Что сделать:
1. Верните дословно фрагмент отрывка о грехопадении от слов «И увидел Бог» до слов «(Быт 2:16, 17).» включительно.
2. Ответьте на вопросы по отрывку о грехопадении:
(а) На какие стихи книги Бытие дана ссылка при упоминании истории о голосе, привнесшем раздор в жизнь первых людей?
(б) В какой книге Библии обнаруживается последнее недостающее звено?
(в) Кто указывает, что голос Божьего противника олицетворяет собой вызов, брошенный вере во всевластного Бога?
3. Продолжите отрывок о грехопадении, начав сразу после его последнего предложения.

Предложенный отрывок:
Читать книгу Седьмой день. Утраченное сокровище Библии - Сигве Тонстад - Страница 23
Седьмой день в Ветхом Завете
Глава 3
Потерянный рай
Внимая чуждому голосу
ОглавлениеМежду рассказом о творении и душераздирающей сценой изгнания мужчины и женщины из райского сада располагается история о голосе, привнесшем раздор в блаженное существование первых людей (Быт 3:1–6). Этот голос занимает центральное место в данном повествовании, и без него цельный сюжет просто разваливается на части.
Прежде чем мы попробуем разобраться в бунтарских мыслях, озвученных в этой истории, стоит напомнить о двух записанных в Библии положениях, против которых выступил змей.
И увидел Бог все, что Он создал, и вот, хорошо весьма. И был вечер, и было утро: день шестой (Быт 1:31).
И заповедал Господь Бог человеку, говоря: от всякого дерева в саду ты будешь есть, а от дерева познания добра и зла, не ешь от него, ибо в день, в который ты вкусишь от него, смертью умрешь (Быт 2:16, 17).
Эти два библейских стиха, в первом из которых дается оценка сотворенному миру, а во втором сформулировано условие сохранения жизни людей, являются объектом меткого, выверенного удара Божьего противника.
Змей был хитрее всех зверей полевых, которых создал Господь Бог. И сказал змей жене: подлинно ли сказал Бог: «не ешьте ни от какого дерева в раю?» (Быт 3:1)
На основании самого рассказа о грехопадении мы не можем точно идентифицировать того, кто обвиняет Бога во лжи, так как сведений о нем приводится очень мало. Более полная картина появляется позже благодаря небольшим по объему текстовым отрывкам, разбросанным по всей Библии[99]. Последнее недостающее звено в головоломке обнаруживается лишь в книге Откровение, где о силе, противостоящей Богу, сказано как о «великом драконе, древнем змии, называемом диаволом и сатаною» (Откр 12:9; 20:2). Джон Левенсон указывает, что этот голос Божьего противника олицетворяет собой вызов, брошенный вере во всевластного Бога. Поэтому удивляться нужно не тому, что Библия говорит так мало о силе, которая противостоит Богу, а тому, что вообще о ней мы что-то знаем. Левенсон полагает, что разрозненные сведения о характере сатаны в Ветхом Завете говорят не о маловажности этого вопроса, а о том, что его мятеж «подавлен, но окончательная победа еще не одержана»[100].

Выдержка из данных:
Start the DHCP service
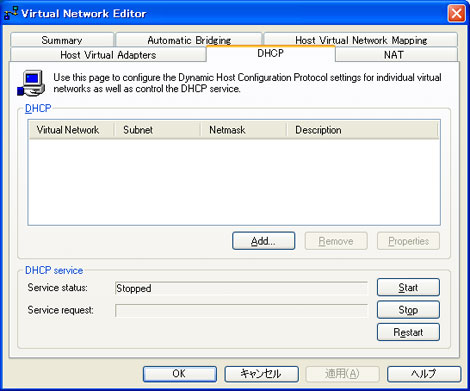The width and height of the screenshot is (470, 391). 408,287
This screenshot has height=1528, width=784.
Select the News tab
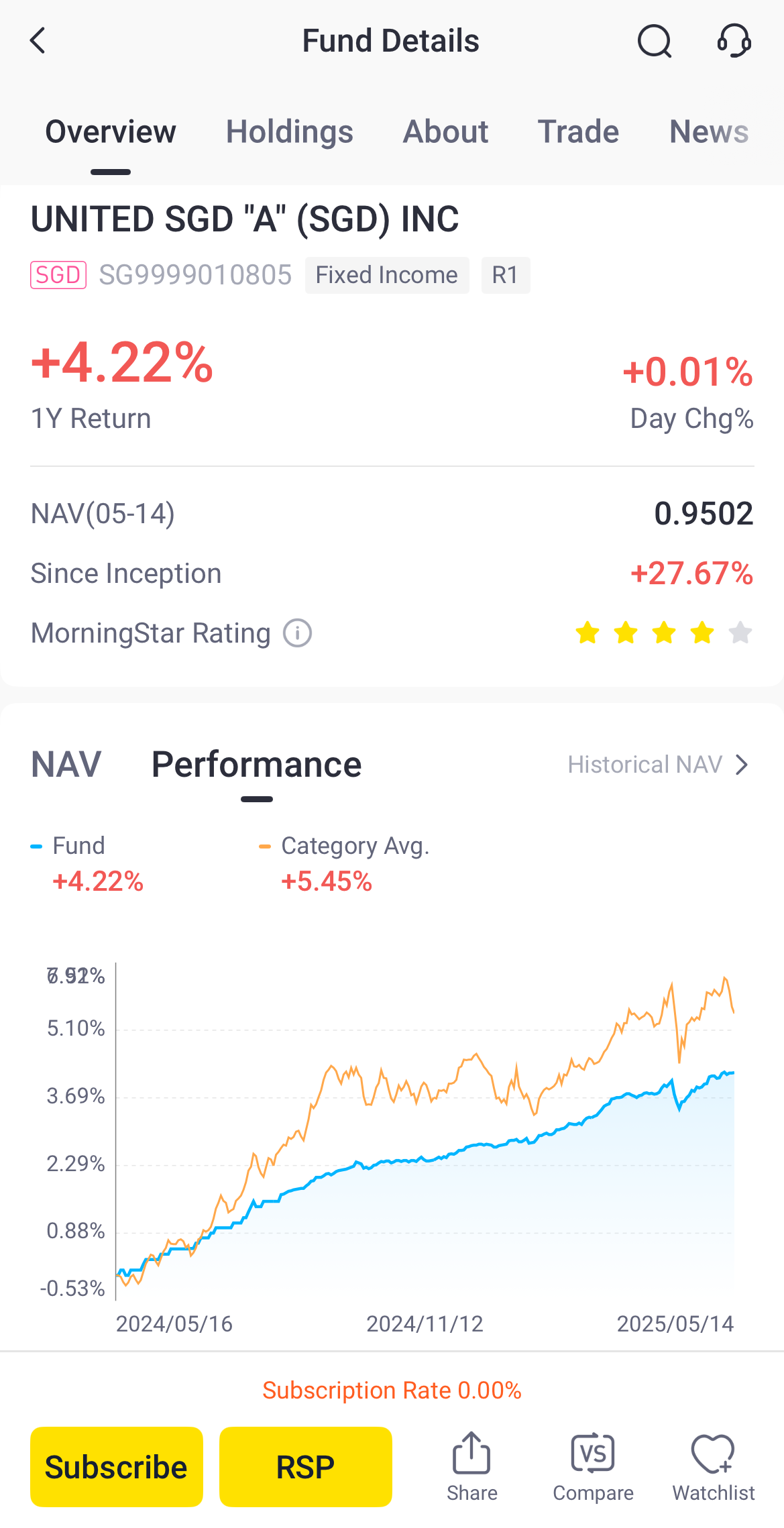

Ожидаемые ответы:
1.
И увидел Бог все, что Он создал, и вот, хорошо весьма. И был вечер, и было утро: день шестой (Быт 1:31).
И заповедал Господь Бог человеку, говоря: от всякого дерева в саду ты будешь есть, а от дерева познания добра и зла, не ешь от него, ибо в день, в который ты вкусишь от него, смертью умрешь (Быт 2:16, 17).

2.
(а) Быт 3:1–6.
(б) В книге Откровение.
(в) Джон Левенсон.

3.
Рассмотрим еще один пример. Один из древнейших критиков христианства, философ, представитель среднего платонизма по имени Цельс (около 180 года н. э.) нападал на христиан за то, что у них слишком наивное представление о реальности. Христиане, сетовал Цельс, «придумывали себе некое существо, противодействующее Богу; дьявол, или по-еврейски сатана, – вот имена, которыми они его величают»[101]. Цельс, чьи пренебрежительные отзывы о христианстве сохранились благодаря трудам христианского апологета Оригена (около 185–254), считает христианские воззрения унизительными для Бога, потому что в них христианский Бог предстает недостаточно сильным и могущественным. По мнению Цельса, было бы кощунственно предполагать, что «когда у величайшего из Богов появляется желание сотворить людям какое-то благо, у Него на пути встает некая сила, которую Он не способен превозмочь»[102]. Бог с христианской точки зрения кажется слабым и мало на что способным. Проявляя терпимость к противодействующей силе, которая посягает на Его владычество, Бог «дает дьяволу возобладать над Собой»[103]. На взгляд Цельса, подобного существа просто не может быть, потому что всемогущий Бог легко пресек бы любую попытку Ему помешать[104].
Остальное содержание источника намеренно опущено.